3. Between ages 50 and 52 he remained unmarried and mourning his late beloved wife. He lived alone with his daughters.
4. Between ages 53 and 60 he married all his other wives for many noble reasons detailed below. It’s unimaginable for a man to suddenly turn lustful at this age, especially as he was constantly traveling, with bloodthirsty enemies on his heels.
5. At age 60, Allah revealed to him verse preventing him from marrying any more until he died, which was at age 63. The Qur’an says what means:

*{It is not lawful for you (to marry other) women after this, nor to change them for other wives.}* (Al-Ahzab 33:52)

Good Reading : 
A large-scale study currently underway across Malaysia uncovers proof that polygamy harms everyone involved: from emotionally scarred children, to wives who think they’d be better off as single-parent households, and even husbands who admit “I wouldn’t recommend it for my son; it’s quite stressful.” This issue in Malaysia has been going on for many years. Let's see what has been voiced out. 

Datuk Dr Raj Karim, regional director of International Planned Parenthood Federation ESEAOR:
BEING able to marry more than one is a privilege which should be respected, not abused. Men should really think of the consequences of such a move which is a trust put upon them to do good. There is a responsibility attached to it .
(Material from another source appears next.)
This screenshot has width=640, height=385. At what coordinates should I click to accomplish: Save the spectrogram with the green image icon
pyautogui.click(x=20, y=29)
For example, it is permissible if the wife is ill or childless but these days, men marry out of desire or lust. I don't think that should prevail. Authorities should not make it any easier for men with such intention.

That kind of "tourism" should not be encouraged. In fact, such men should go through the hardship of knowing about care and responsibility.

Men will have to think of the effects of polygamy on their family and children in the long run, when everything falls into place and when they realise that everyone needs to be looked after. Even men who are in polygamous marriages have admitted it's not easy.

Neglect (of one family or the other) will lead to social problems. IPPF is planning an advocacy kit for adolescent boys for the World Health Organisation and one of the things that case studies have uncovered is that a lot of social problems stem from the fact that some boys do not have a role model (traditionally played by the father).

There is no substitute (for the absentee father) and fathers need to understand this.

Norazizah Borhan, vice-president, International Federation of Women Entrepreneurs, and chairman of Perdasama:
If polygamy is practised as it should be, then I have no problems with it. But unfortunately, men do not respect the Islamic laws on polygamy and this is why I am against it.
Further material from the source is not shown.